━━━ Selected excerpt

I went back three years later. Five days, this time all by myself.  No organized itinerary or bossy Madame Bird or ten girls from another high school who just wanted to go to the discotheque.  If the first trip was an awakening, the second was an initiation into a brave new independence.  When I arrived, none of the bank machines would take my bank card; I had no francs.  I was convinced someone had stolen my wallet on the metro (turned out it was hiding in my handbag).  I spent eight hours in the Louvre, six in the D’Orsay.  I braved eating alone in a café, ordering the dish of the day, an indigestible fish mash thing, which I have yet to identify.  I slept with 20 backpackers at a hostel and found a group of random Argentinians; we ended up at the softly illuminated Eiffel tower at midnight dancing to some Rastafarian’s drum beats.

━━━━━━

_Work to complete_:
a. Write out the Paris travel passage word for word, everything from "I went back" down to "Rastafarian’s drum beats.".
b. Give again, unchanged, the lines of the entries running from the line that contains "Describe the element at coordinates (835, 146)" down to the line that contains "the decorative security", both included.
The entries below have no connection to the Paris travel passage, and the passage has none to them.

━━━ Records for the task

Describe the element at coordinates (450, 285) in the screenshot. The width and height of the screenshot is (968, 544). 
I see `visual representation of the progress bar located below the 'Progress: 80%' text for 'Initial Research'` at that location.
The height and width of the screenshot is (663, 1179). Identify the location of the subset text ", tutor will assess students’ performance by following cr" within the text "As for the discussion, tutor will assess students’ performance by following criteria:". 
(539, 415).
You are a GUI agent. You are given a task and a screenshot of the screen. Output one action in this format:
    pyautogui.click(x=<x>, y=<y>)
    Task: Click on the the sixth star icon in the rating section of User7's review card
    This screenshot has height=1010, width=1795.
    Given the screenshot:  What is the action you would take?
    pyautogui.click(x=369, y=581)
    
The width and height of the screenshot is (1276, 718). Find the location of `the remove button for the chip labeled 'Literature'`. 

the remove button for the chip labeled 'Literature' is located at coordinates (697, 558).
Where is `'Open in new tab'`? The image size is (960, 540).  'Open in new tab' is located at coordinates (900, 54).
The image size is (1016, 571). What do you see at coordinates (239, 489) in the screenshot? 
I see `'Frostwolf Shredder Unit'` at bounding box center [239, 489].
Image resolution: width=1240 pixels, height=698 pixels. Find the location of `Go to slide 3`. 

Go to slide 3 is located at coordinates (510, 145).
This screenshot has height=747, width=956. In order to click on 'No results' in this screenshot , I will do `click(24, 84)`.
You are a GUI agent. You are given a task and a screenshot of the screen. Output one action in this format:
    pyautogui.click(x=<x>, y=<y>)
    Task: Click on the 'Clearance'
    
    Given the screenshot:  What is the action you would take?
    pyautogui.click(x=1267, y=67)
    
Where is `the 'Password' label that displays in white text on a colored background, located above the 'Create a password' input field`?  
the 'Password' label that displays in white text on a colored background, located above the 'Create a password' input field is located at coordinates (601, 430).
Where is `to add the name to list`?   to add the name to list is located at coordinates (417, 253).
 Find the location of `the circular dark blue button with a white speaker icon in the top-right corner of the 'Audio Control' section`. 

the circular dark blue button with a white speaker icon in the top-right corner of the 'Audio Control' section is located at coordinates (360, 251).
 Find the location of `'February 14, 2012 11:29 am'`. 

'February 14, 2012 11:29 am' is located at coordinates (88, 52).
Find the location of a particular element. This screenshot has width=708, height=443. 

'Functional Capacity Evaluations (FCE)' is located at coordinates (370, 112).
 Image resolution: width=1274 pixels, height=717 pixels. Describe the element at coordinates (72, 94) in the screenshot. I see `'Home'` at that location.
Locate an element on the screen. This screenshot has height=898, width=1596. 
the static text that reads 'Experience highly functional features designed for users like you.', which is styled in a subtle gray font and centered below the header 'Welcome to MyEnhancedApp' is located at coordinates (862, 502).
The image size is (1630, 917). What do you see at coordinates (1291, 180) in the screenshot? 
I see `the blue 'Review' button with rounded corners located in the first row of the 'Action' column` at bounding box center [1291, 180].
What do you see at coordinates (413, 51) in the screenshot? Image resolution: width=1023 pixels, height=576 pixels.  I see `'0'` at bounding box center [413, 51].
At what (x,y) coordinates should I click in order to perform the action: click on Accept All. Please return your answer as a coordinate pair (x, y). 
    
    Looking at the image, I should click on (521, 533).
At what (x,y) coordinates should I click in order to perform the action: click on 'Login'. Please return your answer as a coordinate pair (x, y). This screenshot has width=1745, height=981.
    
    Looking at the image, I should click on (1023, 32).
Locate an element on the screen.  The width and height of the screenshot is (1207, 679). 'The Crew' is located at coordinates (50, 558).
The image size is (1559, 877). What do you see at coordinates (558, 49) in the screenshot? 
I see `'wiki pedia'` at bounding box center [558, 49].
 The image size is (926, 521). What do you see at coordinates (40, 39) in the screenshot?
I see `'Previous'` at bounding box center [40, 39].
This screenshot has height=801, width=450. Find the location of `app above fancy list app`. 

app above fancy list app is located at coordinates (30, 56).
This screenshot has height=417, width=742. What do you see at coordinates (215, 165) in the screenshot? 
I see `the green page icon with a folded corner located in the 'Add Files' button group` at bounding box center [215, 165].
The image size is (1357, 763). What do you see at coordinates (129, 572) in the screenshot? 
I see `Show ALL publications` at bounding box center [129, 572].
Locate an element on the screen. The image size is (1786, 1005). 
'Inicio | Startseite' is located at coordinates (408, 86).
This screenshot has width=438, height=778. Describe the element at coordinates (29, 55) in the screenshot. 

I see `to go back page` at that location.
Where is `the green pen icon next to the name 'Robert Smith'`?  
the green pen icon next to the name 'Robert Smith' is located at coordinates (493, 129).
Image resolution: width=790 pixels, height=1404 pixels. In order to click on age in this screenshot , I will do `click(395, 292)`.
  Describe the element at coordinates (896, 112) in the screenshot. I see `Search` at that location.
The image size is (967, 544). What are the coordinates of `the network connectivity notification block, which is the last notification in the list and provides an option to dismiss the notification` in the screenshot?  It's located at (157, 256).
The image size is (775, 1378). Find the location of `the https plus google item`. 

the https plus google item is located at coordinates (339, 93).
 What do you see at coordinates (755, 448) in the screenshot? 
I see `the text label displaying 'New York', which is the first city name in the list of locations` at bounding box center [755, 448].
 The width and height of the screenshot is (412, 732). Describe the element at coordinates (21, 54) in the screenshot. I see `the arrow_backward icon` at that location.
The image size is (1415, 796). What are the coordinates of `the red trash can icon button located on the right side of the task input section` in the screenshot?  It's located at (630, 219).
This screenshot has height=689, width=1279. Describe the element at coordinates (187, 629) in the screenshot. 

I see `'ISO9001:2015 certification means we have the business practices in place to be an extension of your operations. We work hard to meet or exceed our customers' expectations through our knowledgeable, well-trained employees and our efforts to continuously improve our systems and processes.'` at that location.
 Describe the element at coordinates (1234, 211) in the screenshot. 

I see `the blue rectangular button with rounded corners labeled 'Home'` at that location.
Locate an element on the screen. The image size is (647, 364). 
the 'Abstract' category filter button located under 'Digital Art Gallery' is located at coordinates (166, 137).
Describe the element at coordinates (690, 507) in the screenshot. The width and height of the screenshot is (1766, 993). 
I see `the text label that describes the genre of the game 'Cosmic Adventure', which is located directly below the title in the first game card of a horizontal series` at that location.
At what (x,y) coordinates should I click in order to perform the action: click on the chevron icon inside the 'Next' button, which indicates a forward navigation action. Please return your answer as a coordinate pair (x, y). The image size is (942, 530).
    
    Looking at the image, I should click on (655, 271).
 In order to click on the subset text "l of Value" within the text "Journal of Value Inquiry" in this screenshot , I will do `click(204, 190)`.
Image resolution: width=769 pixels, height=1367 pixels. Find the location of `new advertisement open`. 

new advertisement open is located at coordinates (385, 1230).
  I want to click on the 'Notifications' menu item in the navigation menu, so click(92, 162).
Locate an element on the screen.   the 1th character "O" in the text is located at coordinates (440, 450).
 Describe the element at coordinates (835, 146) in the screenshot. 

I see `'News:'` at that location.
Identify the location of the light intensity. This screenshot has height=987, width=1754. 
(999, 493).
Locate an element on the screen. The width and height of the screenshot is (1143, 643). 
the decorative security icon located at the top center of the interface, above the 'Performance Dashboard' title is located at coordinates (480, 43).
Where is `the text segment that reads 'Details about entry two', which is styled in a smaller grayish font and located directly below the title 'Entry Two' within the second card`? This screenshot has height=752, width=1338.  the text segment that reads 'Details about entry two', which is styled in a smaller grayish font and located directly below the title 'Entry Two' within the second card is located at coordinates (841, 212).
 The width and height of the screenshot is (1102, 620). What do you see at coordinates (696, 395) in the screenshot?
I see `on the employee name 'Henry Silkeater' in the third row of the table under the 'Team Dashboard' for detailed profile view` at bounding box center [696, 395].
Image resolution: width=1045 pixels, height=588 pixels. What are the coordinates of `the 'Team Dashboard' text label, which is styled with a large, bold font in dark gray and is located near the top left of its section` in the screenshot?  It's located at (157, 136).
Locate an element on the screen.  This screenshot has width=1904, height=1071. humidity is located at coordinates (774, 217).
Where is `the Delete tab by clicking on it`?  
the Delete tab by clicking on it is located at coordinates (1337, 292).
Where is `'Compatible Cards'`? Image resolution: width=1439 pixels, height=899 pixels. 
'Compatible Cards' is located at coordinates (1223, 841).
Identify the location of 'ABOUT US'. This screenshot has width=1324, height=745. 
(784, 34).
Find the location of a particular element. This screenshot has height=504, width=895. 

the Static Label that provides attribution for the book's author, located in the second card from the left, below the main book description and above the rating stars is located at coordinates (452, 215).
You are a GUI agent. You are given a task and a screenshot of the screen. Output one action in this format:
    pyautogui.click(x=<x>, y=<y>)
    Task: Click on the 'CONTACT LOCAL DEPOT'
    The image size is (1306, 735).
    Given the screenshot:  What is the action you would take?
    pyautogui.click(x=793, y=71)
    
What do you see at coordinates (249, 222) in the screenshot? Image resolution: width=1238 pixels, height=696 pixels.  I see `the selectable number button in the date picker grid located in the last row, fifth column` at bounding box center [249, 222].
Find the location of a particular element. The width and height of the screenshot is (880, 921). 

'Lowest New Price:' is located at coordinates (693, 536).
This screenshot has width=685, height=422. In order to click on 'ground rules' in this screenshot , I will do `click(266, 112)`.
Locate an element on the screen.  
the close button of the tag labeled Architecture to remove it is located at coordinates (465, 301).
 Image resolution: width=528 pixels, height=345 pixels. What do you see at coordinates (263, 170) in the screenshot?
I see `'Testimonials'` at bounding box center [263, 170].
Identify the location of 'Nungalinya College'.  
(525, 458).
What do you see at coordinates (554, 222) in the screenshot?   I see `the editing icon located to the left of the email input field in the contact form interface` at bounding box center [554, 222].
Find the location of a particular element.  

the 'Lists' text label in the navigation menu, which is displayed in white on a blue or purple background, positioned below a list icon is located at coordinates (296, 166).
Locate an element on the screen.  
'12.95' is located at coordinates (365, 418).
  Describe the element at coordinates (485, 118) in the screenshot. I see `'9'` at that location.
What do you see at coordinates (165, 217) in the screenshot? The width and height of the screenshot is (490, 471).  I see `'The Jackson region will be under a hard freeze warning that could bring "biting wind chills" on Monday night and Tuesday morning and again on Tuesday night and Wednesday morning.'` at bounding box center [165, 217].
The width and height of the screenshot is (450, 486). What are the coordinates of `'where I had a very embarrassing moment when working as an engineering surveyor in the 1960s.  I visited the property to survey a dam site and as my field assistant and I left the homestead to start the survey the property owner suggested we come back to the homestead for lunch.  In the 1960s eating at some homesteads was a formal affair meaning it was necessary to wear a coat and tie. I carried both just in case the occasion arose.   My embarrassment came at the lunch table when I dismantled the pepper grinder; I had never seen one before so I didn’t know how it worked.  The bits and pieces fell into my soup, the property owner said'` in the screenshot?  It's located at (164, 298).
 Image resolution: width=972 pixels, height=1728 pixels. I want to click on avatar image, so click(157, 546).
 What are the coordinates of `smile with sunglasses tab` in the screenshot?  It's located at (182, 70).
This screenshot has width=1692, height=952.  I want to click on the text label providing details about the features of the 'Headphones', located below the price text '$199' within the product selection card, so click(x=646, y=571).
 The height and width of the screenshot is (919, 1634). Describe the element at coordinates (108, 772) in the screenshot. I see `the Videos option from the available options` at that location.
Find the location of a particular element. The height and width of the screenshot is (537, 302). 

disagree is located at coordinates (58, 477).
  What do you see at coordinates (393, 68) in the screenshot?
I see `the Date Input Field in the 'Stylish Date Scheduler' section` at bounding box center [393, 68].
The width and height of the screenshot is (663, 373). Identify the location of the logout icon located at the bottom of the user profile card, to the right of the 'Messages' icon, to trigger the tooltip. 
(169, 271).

━━━━━━

_Solved tasks_:
a.
I went back three years later. Five days, this time all by myself.  No organized itinerary or bossy Madame Bird or ten girls from another high school who just wanted to go to the discotheque.  If the first trip was an awakening, the second was an initiation into a brave new independence.  When I arrived, none of the bank machines would take my bank card; I had no francs.  I was convinced someone had stolen my wallet on the metro (turned out it was hiding in my handbag).  I spent eight hours in the Louvre, six in the D’Orsay.  I braved eating alone in a café, ordering the dish of the day, an indigestible fish mash thing, which I have yet to identify.  I slept with 20 backpackers at a hostel and found a group of random Argentinians; we ended up at the softly illuminated Eiffel tower at midnight dancing to some Rastafarian’s drum beats.

b.
 Describe the element at coordinates (835, 146) in the screenshot. 

I see `'News:'` at that location.
Identify the location of the light intensity. This screenshot has height=987, width=1754. 
(999, 493).
Locate an element on the screen. The width and height of the screenshot is (1143, 643). 
the decorative security icon located at the top center of the interface, above the 'Performance Dashboard' title is located at coordinates (480, 43).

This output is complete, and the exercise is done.